Как, вы думаете, она отнеслась к этому? Протянула мне руку, и я имел глупость поцеловать ее возле локотка. Она резко отдернула свою руку, сначала рассердилась, потом рассмеялась:

— Ну что за манеры, дорогой Жак? — сказала она. — Мне это совсем не нравится. Вы, должно быть, не знаете, кто я, вижу, пора сказать вам обо всем…

Я не такая, как вы думаете: девушка, жаждущая свободы и мужа. Я не собираюсь замуж. Я, если хотите, ханжа, и монастырь — мой идеал. Я была там несчастна из-за особых причин, ведь меня там держали не как монашенку, а как узницу. А мне нужен воздух, нужно движение. Мой отец был охотником; я похожа на него, у меня такие же вкусы, и я не могу жить взаперти. Я возненавидела монастырь только потому, что для меня он был тюрьмой. Но чистая, полная самоотречения жизнь монашенок, их отказ от семейных радостей всегда казались мне завидным, геройским подвигом. И поэтому я никого не обманывала, когда говорила, что хочу постричься. Мачеха построила на этом свои планы, вот почему, когда я отказалась принять обет до совершеннолетия, она испугалась, как бы я не вздумала передать свое состояние монастырю, и упрекала настоятельницу в том, что та не сумела меня убедить. Но у меня была собственная мысль, от которой я и до сих пор не отказалась. Я хочу вступить во владение своим состоянием и основать в Ниве общину сестер, которые станут ухаживать за больными, помогать бедным и воспитывать детей. Сестры моей общины не будут затворницами. У них будет право ходить повсюду для помощи и добрых дел. Вот мой идеал счастья. И потому, мой милый Жаке, вы напрасно преклоняете передо мной колени, как перед святой: я еще не святая, и напрасно целуете мне руки, как светской барышне: светской барышней я никогда не буду.

Вот что мне сказала мадемуазель де Нив. Вы, может быть, ответите, что в моей власти заставить ее переменить планы. Поверьте, я сделал все, что мог, но разве можно убедить женщину с помощью одних только слов? Простите, дядя, слово великое дело, когда умеют им пользоваться, как вы, например; я же, несмотря на то что готовил себя в адвокаты, до сих пор говорю, как сиволапый мужик, и не знаю тонкостей, которыми достигают убеждения. Женщины полны духа противоречия, глухи ко всем доводам и поддаются только магнетизму, да и то только тогда, когда держатся не слишком далеко от тока; но что делать с женщиной, которая не терпит ни малейшей фамильярности и заражена таким сильным духом сопротивления, что для ее укрощения и приручения нужно стать дикарем, животным.

Конечно, пришлось мне самому ей подчиниться и стать в угоду ей Амадисом Галльским.

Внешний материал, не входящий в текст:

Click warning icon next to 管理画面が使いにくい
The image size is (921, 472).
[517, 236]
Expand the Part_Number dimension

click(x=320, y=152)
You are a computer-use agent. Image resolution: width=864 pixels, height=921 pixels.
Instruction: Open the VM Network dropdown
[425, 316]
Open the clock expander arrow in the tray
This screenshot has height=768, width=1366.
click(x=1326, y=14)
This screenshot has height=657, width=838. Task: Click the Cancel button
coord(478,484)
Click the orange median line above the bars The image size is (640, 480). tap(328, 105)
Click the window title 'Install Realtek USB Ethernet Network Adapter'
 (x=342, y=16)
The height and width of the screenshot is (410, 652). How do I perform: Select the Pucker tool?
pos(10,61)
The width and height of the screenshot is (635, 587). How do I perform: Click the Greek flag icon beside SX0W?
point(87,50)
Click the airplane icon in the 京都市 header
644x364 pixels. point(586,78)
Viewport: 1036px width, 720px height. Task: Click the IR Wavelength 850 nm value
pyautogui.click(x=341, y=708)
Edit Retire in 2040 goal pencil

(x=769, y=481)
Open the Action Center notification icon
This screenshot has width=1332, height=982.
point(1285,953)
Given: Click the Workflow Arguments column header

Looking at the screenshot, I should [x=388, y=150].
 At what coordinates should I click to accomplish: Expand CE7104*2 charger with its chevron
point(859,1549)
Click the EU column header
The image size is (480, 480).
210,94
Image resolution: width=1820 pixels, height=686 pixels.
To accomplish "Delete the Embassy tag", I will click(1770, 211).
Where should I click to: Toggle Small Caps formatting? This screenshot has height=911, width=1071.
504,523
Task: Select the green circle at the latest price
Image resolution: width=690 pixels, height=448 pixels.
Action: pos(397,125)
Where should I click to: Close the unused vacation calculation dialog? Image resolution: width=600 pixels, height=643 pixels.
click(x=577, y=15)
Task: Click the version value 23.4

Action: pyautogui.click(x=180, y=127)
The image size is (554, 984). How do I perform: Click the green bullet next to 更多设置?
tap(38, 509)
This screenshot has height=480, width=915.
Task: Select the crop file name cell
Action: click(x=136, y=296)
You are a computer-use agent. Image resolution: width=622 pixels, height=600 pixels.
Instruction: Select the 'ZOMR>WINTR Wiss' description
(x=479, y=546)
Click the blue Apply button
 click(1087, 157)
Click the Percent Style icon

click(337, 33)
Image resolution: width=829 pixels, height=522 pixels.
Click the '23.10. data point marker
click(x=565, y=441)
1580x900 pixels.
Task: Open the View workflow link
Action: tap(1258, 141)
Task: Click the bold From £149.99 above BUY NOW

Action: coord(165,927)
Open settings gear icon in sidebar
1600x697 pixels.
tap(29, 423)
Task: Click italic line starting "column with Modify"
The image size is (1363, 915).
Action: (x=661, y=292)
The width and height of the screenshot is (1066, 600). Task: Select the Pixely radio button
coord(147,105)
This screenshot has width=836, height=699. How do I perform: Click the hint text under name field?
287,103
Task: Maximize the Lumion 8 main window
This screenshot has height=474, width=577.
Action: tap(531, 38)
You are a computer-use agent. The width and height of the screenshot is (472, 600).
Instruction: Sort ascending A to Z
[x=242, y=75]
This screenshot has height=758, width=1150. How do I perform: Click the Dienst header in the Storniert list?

Хуже всего, что я влюбился, как школьник, и страх рассердить ее сделал из меня раба и мишень для ее стрел.

Наряду с этим в ней много других противоречий и непоследовательности. Ее воспитали в мистицизме и не научили рассуждать. Всеми помыслами стремясь к духовному, она без всякой серьезности относится ко всему земному и бросит его, как только религиозная восторженность увлечет ее в иные, высшие сферы. Она до безумия любит танцы, наряды, удовольствия. В Париже, в первый же вечер, она рвалась в театр посмотреть на декорации, балет, оперу, волшебные превращения. Только бы не пьесы, не драмы со страстями, ничего трагичного. Она в этом ничего не понимала и откровенно зевала. Но волшебные замки, гроты сирен, бенгальские огни приводили ее в восхищение. Я брал самую темную ложу бенуара, водворялся в ней с перлом красоты, в очаровательном наряде, и разыгрывал роль няньки, которая объясняет театральное действо семилетнему ребенку. Вам смешно, дядя?

— Да, смешно, потому что я нахожу, что подобное наказание вполне заслужено Дон Жуаном из Латинского квартала, затеявшим похитить послушницу, не подозревая, что за птицу он берет на свое попечение! Но продолжай, она с кем-нибудь советовалась в Париже?

— А как же! При всех ее чудачествах она поразительно толкова, и у нее память на юридические термины. Она советовалась с Аллу и знает свое положение досконально.

— Хорошо; а сказал он ей, что, дав себя похитить всем известному волоките, она вложила оружие против себя в руки мачехи, из-под опеки которой она еще не вышла и которая, стало быть, может насильно запереть ее в монастырь со всем громом и треском крупного скандала?

— Не думаю, чтобы она говорила об этом с адвокатом, но убежден, что она призналась во всем духовнику, потому что Мари ходила исповедоваться к одному умному и очень влиятельному аббату, который, пронюхав, что она может пожертвовать на дела веры свыше миллиона, признал, что она выше любых подозрений и вне всякой опасности. Только он мудро посоветовал ей расстаться со мной как можно скорее и жить где-нибудь скрытно и тихо до совершеннолетия. Одним словом, покончив со всеми этими делами и проведя в Париже неделю с глазу на глаз с вашим покорным слугой, она прибыла в Виньолет прекрасной летней ночью, такая же чистая и невозмутимая, какой вышла из монастыря.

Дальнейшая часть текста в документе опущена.